(Stored data entries)
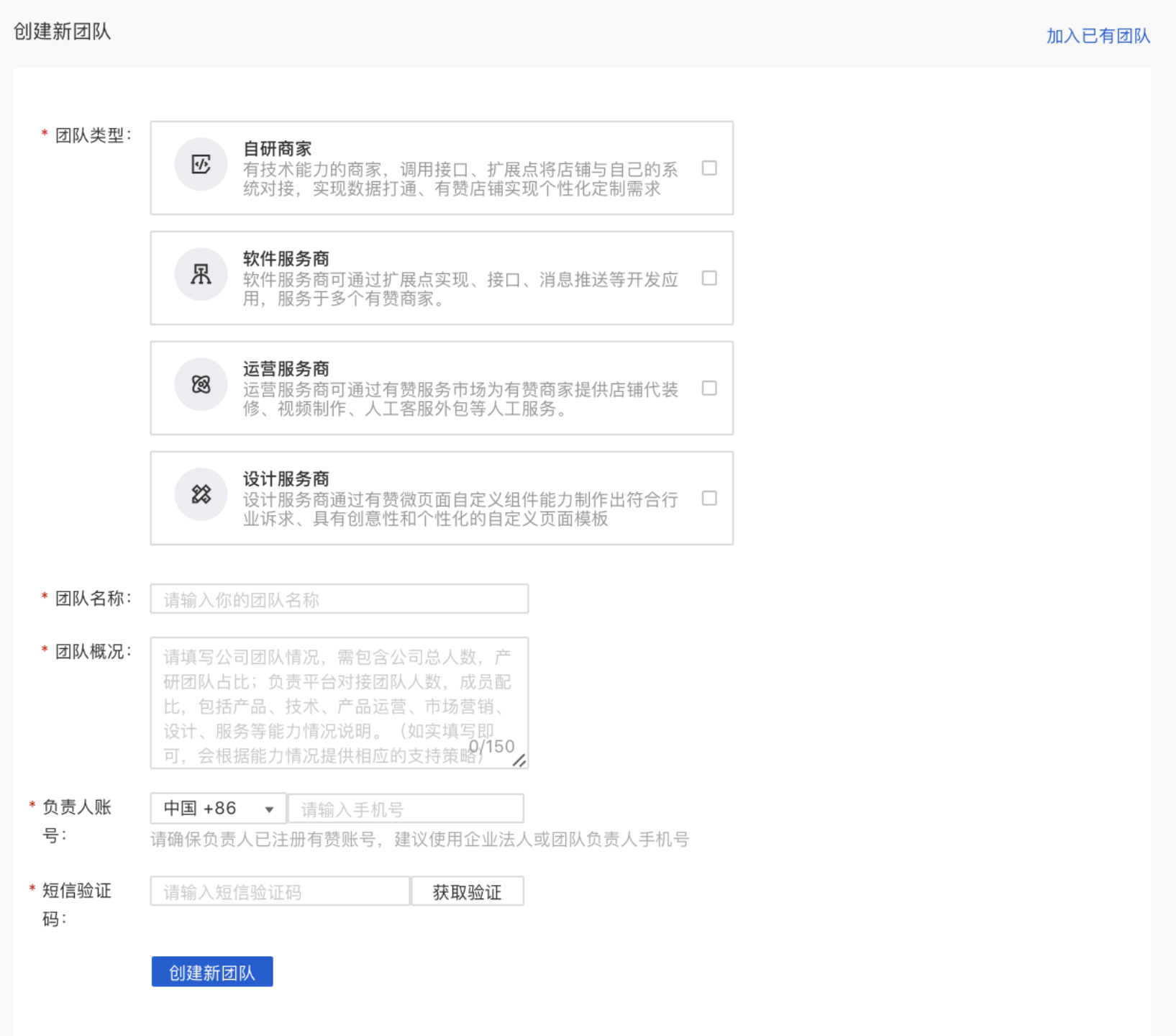Click the 获取验证 button
The image size is (1176, 1036).
[467, 892]
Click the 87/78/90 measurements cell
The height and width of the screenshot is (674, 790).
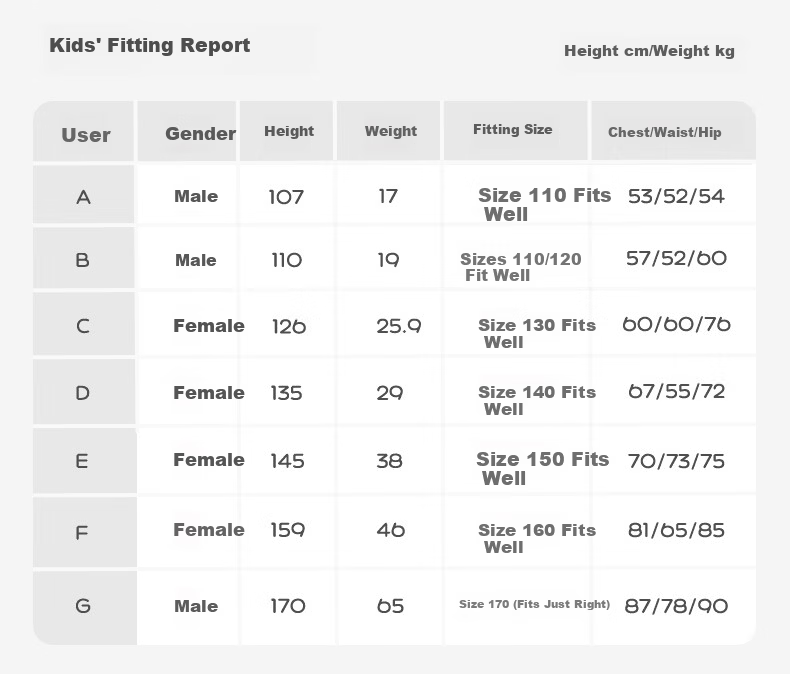tap(676, 605)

#### Exercise goal:
The required answer is every line from the one containing "The height and" through the last line of the entries, restated word for word and with no pictures.

#### Reply to the exercise:
The height and width of the screenshot is (674, 790).
tap(676, 605)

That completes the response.